• _DIRECTIONS_: Each record should be copied exactly, and none of them omitted.

Saved data entries
--- START ---

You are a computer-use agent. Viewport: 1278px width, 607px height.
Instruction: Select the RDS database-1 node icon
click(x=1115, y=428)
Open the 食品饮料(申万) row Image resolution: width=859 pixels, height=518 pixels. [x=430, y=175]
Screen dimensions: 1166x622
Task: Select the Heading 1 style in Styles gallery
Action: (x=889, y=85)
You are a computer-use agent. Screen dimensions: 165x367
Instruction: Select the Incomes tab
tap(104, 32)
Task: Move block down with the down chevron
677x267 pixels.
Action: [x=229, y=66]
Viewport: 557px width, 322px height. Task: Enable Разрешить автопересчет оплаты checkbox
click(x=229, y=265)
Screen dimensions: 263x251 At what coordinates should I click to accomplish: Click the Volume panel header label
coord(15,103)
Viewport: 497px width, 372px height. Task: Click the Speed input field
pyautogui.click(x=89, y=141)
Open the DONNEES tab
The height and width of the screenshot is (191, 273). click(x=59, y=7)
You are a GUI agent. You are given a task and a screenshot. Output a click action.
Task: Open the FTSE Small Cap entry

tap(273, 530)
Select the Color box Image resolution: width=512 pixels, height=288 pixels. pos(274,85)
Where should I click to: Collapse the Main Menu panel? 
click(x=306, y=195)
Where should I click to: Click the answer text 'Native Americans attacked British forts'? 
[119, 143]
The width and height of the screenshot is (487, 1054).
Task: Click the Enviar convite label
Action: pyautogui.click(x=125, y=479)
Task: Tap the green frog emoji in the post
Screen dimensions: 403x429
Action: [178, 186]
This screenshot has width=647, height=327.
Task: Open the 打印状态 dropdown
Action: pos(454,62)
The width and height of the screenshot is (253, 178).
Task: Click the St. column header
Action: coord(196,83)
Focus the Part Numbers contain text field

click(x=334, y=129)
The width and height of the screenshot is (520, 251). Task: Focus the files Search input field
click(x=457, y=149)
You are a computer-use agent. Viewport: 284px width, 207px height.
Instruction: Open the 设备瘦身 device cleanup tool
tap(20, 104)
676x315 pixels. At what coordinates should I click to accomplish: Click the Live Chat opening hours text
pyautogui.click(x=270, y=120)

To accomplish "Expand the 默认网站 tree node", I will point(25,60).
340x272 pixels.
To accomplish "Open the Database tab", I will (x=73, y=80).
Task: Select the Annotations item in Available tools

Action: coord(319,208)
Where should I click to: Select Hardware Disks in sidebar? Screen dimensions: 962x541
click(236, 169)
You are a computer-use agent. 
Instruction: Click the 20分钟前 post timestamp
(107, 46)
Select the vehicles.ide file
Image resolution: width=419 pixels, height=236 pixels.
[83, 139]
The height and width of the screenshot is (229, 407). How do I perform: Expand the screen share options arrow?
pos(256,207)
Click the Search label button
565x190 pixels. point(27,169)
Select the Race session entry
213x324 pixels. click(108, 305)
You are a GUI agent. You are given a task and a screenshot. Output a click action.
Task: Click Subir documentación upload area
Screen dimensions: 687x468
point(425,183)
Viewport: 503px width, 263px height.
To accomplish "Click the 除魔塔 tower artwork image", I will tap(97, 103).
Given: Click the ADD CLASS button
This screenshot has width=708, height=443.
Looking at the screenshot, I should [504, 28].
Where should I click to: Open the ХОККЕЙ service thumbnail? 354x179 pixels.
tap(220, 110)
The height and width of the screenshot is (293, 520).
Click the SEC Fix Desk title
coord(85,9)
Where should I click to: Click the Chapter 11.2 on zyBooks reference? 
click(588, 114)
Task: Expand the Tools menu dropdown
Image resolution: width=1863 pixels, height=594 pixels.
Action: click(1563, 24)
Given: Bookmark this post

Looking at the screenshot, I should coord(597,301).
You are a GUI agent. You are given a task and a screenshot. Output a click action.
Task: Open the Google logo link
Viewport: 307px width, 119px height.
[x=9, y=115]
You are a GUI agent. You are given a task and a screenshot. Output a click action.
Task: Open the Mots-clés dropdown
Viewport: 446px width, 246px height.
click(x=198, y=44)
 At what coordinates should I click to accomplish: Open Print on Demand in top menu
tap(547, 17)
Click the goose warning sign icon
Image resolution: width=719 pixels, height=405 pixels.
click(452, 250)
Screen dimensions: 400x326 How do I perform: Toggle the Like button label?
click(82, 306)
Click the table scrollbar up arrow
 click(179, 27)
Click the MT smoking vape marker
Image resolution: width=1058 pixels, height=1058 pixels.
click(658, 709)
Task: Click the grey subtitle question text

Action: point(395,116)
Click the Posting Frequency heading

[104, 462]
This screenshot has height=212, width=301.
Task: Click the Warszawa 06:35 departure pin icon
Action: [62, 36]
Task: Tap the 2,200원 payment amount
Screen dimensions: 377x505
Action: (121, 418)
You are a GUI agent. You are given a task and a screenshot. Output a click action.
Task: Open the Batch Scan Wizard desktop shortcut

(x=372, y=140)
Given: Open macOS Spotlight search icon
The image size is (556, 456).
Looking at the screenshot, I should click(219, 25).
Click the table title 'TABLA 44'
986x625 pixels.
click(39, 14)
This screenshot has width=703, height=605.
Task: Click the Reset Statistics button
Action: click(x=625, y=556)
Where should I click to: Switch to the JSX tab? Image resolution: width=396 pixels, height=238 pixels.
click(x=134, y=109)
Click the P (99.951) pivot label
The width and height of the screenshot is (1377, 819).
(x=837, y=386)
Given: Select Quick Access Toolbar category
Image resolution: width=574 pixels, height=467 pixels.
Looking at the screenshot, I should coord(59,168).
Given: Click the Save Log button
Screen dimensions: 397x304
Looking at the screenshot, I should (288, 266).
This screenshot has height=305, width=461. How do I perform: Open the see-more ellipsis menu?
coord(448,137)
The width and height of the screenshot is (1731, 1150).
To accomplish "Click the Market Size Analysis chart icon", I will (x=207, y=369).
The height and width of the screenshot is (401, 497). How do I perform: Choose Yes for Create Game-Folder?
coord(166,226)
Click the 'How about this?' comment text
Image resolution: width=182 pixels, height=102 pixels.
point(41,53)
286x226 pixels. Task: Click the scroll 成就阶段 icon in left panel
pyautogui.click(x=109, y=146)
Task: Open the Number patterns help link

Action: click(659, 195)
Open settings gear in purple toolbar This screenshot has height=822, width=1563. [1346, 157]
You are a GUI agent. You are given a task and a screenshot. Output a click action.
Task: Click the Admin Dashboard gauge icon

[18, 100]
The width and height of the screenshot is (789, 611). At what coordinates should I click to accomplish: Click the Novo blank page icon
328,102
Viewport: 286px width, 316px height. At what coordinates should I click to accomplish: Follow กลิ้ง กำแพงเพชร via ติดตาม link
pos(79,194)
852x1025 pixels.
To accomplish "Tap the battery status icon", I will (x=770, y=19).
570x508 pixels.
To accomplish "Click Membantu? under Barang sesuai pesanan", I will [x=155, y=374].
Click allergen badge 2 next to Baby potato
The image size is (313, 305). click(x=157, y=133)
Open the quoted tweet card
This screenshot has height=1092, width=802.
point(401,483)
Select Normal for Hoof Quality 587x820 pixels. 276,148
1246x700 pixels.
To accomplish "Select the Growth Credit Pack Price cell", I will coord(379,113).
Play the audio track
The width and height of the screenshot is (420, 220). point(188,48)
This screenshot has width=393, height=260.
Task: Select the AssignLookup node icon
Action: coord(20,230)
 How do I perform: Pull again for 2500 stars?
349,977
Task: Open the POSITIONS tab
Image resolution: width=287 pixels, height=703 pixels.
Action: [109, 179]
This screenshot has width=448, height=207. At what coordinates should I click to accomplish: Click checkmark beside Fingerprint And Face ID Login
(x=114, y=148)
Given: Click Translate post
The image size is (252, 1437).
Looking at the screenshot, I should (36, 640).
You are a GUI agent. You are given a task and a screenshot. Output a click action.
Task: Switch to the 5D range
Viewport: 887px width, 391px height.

--- END ---

• _SOLUTION FOR THIS TASK_:
You are a computer-use agent. Viewport: 1278px width, 607px height.
Instruction: Select the RDS database-1 node icon
click(x=1115, y=428)
Open the 食品饮料(申万) row Image resolution: width=859 pixels, height=518 pixels. [x=430, y=175]
Screen dimensions: 1166x622
Task: Select the Heading 1 style in Styles gallery
Action: (x=889, y=85)
You are a computer-use agent. Screen dimensions: 165x367
Instruction: Select the Incomes tab
tap(104, 32)
Task: Move block down with the down chevron
677x267 pixels.
Action: [x=229, y=66]
Viewport: 557px width, 322px height. Task: Enable Разрешить автопересчет оплаты checkbox
click(x=229, y=265)
Screen dimensions: 263x251 At what coordinates should I click to accomplish: Click the Volume panel header label
coord(15,103)
Viewport: 497px width, 372px height. Task: Click the Speed input field
pyautogui.click(x=89, y=141)
Open the DONNEES tab
The height and width of the screenshot is (191, 273). click(x=59, y=7)
You are a GUI agent. You are given a task and a screenshot. Output a click action.
Task: Open the FTSE Small Cap entry

tap(273, 530)
Select the Color box Image resolution: width=512 pixels, height=288 pixels. pos(274,85)
Where should I click to: Collapse the Main Menu panel? 
click(x=306, y=195)
Where should I click to: Click the answer text 'Native Americans attacked British forts'? 
[119, 143]
The width and height of the screenshot is (487, 1054).
Task: Click the Enviar convite label
Action: pyautogui.click(x=125, y=479)
Task: Tap the green frog emoji in the post
Screen dimensions: 403x429
Action: [178, 186]
This screenshot has width=647, height=327.
Task: Open the 打印状态 dropdown
Action: pos(454,62)
The width and height of the screenshot is (253, 178).
Task: Click the St. column header
Action: coord(196,83)
Focus the Part Numbers contain text field

click(x=334, y=129)
The width and height of the screenshot is (520, 251). Task: Focus the files Search input field
click(x=457, y=149)
You are a computer-use agent. Viewport: 284px width, 207px height.
Instruction: Open the 设备瘦身 device cleanup tool
tap(20, 104)
676x315 pixels. At what coordinates should I click to accomplish: Click the Live Chat opening hours text
pyautogui.click(x=270, y=120)

To accomplish "Expand the 默认网站 tree node", I will point(25,60).
340x272 pixels.
To accomplish "Open the Database tab", I will (x=73, y=80).
Task: Select the Annotations item in Available tools

Action: coord(319,208)
Where should I click to: Select Hardware Disks in sidebar? Screen dimensions: 962x541
click(236, 169)
You are a computer-use agent. 
Instruction: Click the 20分钟前 post timestamp
(107, 46)
Select the vehicles.ide file
Image resolution: width=419 pixels, height=236 pixels.
[83, 139]
The height and width of the screenshot is (229, 407). How do I perform: Expand the screen share options arrow?
pos(256,207)
Click the Search label button
565x190 pixels. point(27,169)
Select the Race session entry
213x324 pixels. click(108, 305)
You are a GUI agent. You are given a task and a screenshot. Output a click action.
Task: Click Subir documentación upload area
Screen dimensions: 687x468
point(425,183)
Viewport: 503px width, 263px height.
To accomplish "Click the 除魔塔 tower artwork image", I will tap(97, 103).
Given: Click the ADD CLASS button
This screenshot has width=708, height=443.
Looking at the screenshot, I should [504, 28].
Where should I click to: Open the ХОККЕЙ service thumbnail? 354x179 pixels.
tap(220, 110)
The height and width of the screenshot is (293, 520).
Click the SEC Fix Desk title
coord(85,9)
Where should I click to: Click the Chapter 11.2 on zyBooks reference? 
click(588, 114)
Task: Expand the Tools menu dropdown
Image resolution: width=1863 pixels, height=594 pixels.
Action: click(1563, 24)
Given: Bookmark this post

Looking at the screenshot, I should coord(597,301).
You are a GUI agent. You are given a task and a screenshot. Output a click action.
Task: Open the Google logo link
Viewport: 307px width, 119px height.
[x=9, y=115]
You are a GUI agent. You are given a task and a screenshot. Output a click action.
Task: Open the Mots-clés dropdown
Viewport: 446px width, 246px height.
click(x=198, y=44)
 At what coordinates should I click to accomplish: Open Print on Demand in top menu
tap(547, 17)
Click the goose warning sign icon
Image resolution: width=719 pixels, height=405 pixels.
click(452, 250)
Screen dimensions: 400x326 How do I perform: Toggle the Like button label?
click(82, 306)
Click the table scrollbar up arrow
 click(179, 27)
Click the MT smoking vape marker
Image resolution: width=1058 pixels, height=1058 pixels.
click(658, 709)
Task: Click the grey subtitle question text

Action: point(395,116)
Click the Posting Frequency heading

[104, 462]
This screenshot has height=212, width=301.
Task: Click the Warszawa 06:35 departure pin icon
Action: [62, 36]
Task: Tap the 2,200원 payment amount
Screen dimensions: 377x505
Action: (121, 418)
You are a GUI agent. You are given a task and a screenshot. Output a click action.
Task: Open the Batch Scan Wizard desktop shortcut

(x=372, y=140)
Given: Open macOS Spotlight search icon
The image size is (556, 456).
Looking at the screenshot, I should click(219, 25).
Click the table title 'TABLA 44'
986x625 pixels.
click(39, 14)
This screenshot has width=703, height=605.
Task: Click the Reset Statistics button
Action: click(x=625, y=556)
Where should I click to: Switch to the JSX tab? Image resolution: width=396 pixels, height=238 pixels.
click(x=134, y=109)
Click the P (99.951) pivot label
The width and height of the screenshot is (1377, 819).
(x=837, y=386)
Given: Select Quick Access Toolbar category
Image resolution: width=574 pixels, height=467 pixels.
Looking at the screenshot, I should coord(59,168).
Given: Click the Save Log button
Screen dimensions: 397x304
Looking at the screenshot, I should (288, 266).
This screenshot has height=305, width=461. How do I perform: Open the see-more ellipsis menu?
coord(448,137)
The width and height of the screenshot is (1731, 1150).
To accomplish "Click the Market Size Analysis chart icon", I will (x=207, y=369).
The height and width of the screenshot is (401, 497). How do I perform: Choose Yes for Create Game-Folder?
coord(166,226)
Click the 'How about this?' comment text
Image resolution: width=182 pixels, height=102 pixels.
point(41,53)
286x226 pixels. Task: Click the scroll 成就阶段 icon in left panel
pyautogui.click(x=109, y=146)
Task: Open the Number patterns help link

Action: click(659, 195)
Open settings gear in purple toolbar This screenshot has height=822, width=1563. [1346, 157]
You are a GUI agent. You are given a task and a screenshot. Output a click action.
Task: Click the Admin Dashboard gauge icon

[18, 100]
The width and height of the screenshot is (789, 611). At what coordinates should I click to accomplish: Click the Novo blank page icon
328,102
Viewport: 286px width, 316px height. At what coordinates should I click to accomplish: Follow กลิ้ง กำแพงเพชร via ติดตาม link
pos(79,194)
852x1025 pixels.
To accomplish "Tap the battery status icon", I will (x=770, y=19).
570x508 pixels.
To accomplish "Click Membantu? under Barang sesuai pesanan", I will [x=155, y=374].
Click allergen badge 2 next to Baby potato
The image size is (313, 305). click(x=157, y=133)
Open the quoted tweet card
This screenshot has height=1092, width=802.
point(401,483)
Select Normal for Hoof Quality 587x820 pixels. 276,148
1246x700 pixels.
To accomplish "Select the Growth Credit Pack Price cell", I will coord(379,113).
Play the audio track
The width and height of the screenshot is (420, 220). point(188,48)
This screenshot has width=393, height=260.
Task: Select the AssignLookup node icon
Action: coord(20,230)
 How do I perform: Pull again for 2500 stars?
349,977
Task: Open the POSITIONS tab
Image resolution: width=287 pixels, height=703 pixels.
Action: [109, 179]
This screenshot has width=448, height=207. At what coordinates should I click to accomplish: Click checkmark beside Fingerprint And Face ID Login
(x=114, y=148)
Given: Click Translate post
The image size is (252, 1437).
Looking at the screenshot, I should (36, 640).
You are a GUI agent. You are given a task and a screenshot. Output a click action.
Task: Switch to the 5D range
Viewport: 887px width, 391px height.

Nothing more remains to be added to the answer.